Early in my career, I optimized for cleverness. Elegant micro-interactions. Novel navigation paradigms. Interfaces that made other designers say "that is really nice." I wanted my work to feel inventive.

I was wrong about what mattered.

The shift

The shift happened gradually, then all at once. Working in defense accelerated it, but the seed was planted earlier -- every time I watched a user struggle with something I thought was elegant. Every time a "creative" solution required an explanation. Every time cleverness created ambiguity.

Now, my design principle is brutally simple: if it is not immediately clear, it is wrong.

Not wrong as in ugly. Not wrong as in boring. Wrong as in failing at the fundamental job of an interface, which is to make the invisible visible and the complex actionable.

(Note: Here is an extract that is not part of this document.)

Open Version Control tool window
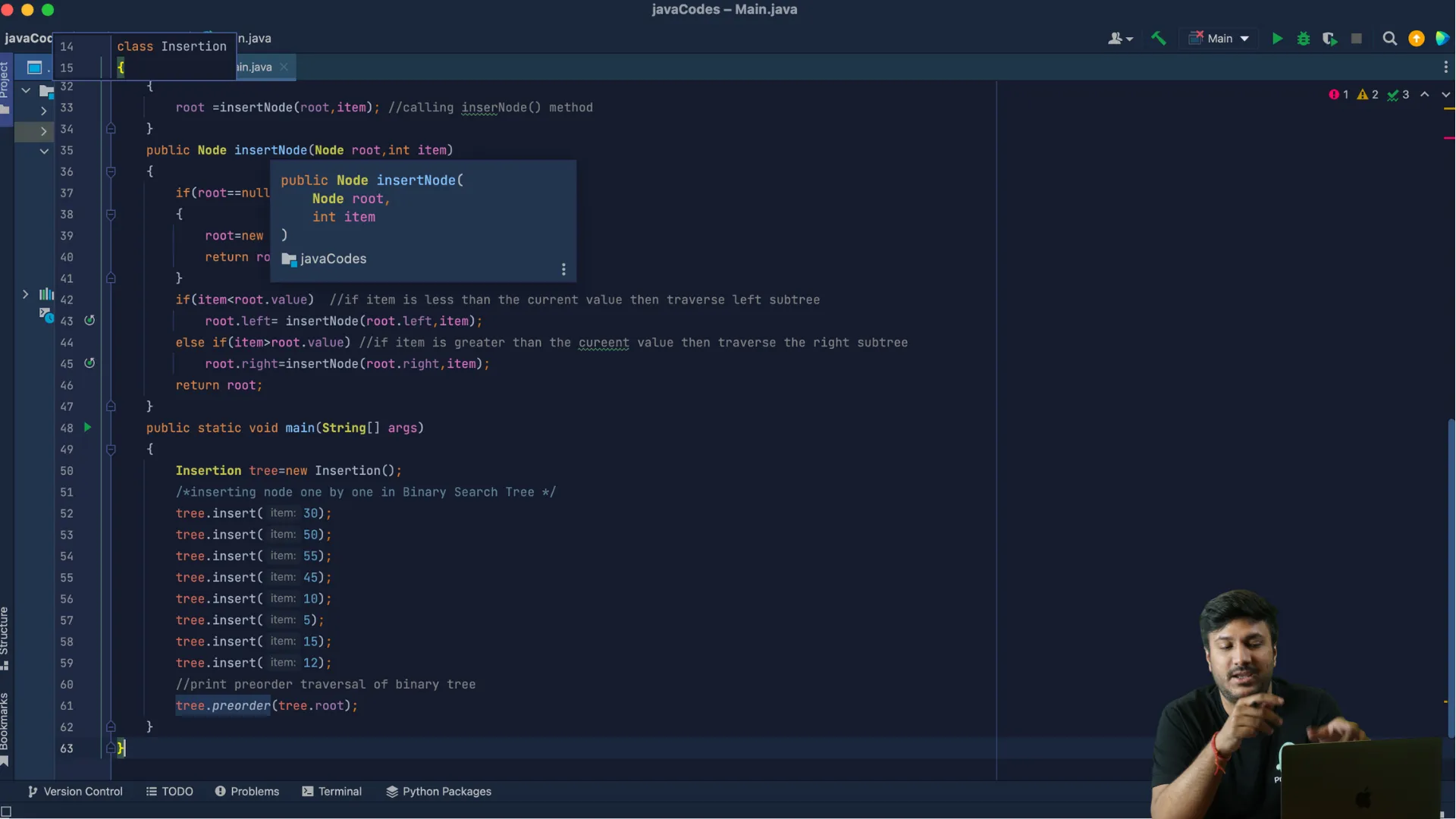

What clarity actually requires

Clarity is harder than cleverness. Cleverness is a spark of individual ingenuity. Clarity is the sustained, disciplined work of removing everything that obscures meaning.

It requires:

  • Ruthless editing. Not what can we add, but what can we remove without losing function or meaning?
  • Precise language. Every label, every heading, every piece of microcopy must say exactly what it means. No jargon that flatters the writer. No ambiguity that forces interpretation.
  • Honest hierarchy. The most important thing must look like the most important thing. Not everything can be primary.
  • Consistent patterns. When similar things look and behave the same way, users build reliable mental models. When they do not, users hesitate.

Cleverness asks "isn't this interesting?" Clarity asks "can you use this without thinking?"

The cleverness trap in AI products

AI products are especially vulnerable to the cleverness trap. The technology itself is novel, which tempts designers to create novel interfaces. Animated confidence gauges. Dynamic visualizations that morph in real time. Chat-based interactions for every possible task.

Sometimes these are appropriate. Often they are designers being seduced by the technology rather than serving the user. A static, well-organized table with clear labels will outperform a dynamic visualization that requires interpretation every time it is viewed.

What I tell my team

I tell my designers: if you have to present your design with a walkthrough, it has not arrived yet. The design should speak for itself. The layout should guide the eye. The copy should answer questions before they arise. The interaction should feel inevitable, not inventive.

This is not a call for boring design. Clarity can be beautiful. Restraint can be elegant. And an interface that works the first time someone touches it is the most impressive design achievement there is.

Choose clarity. Every time. Without exception.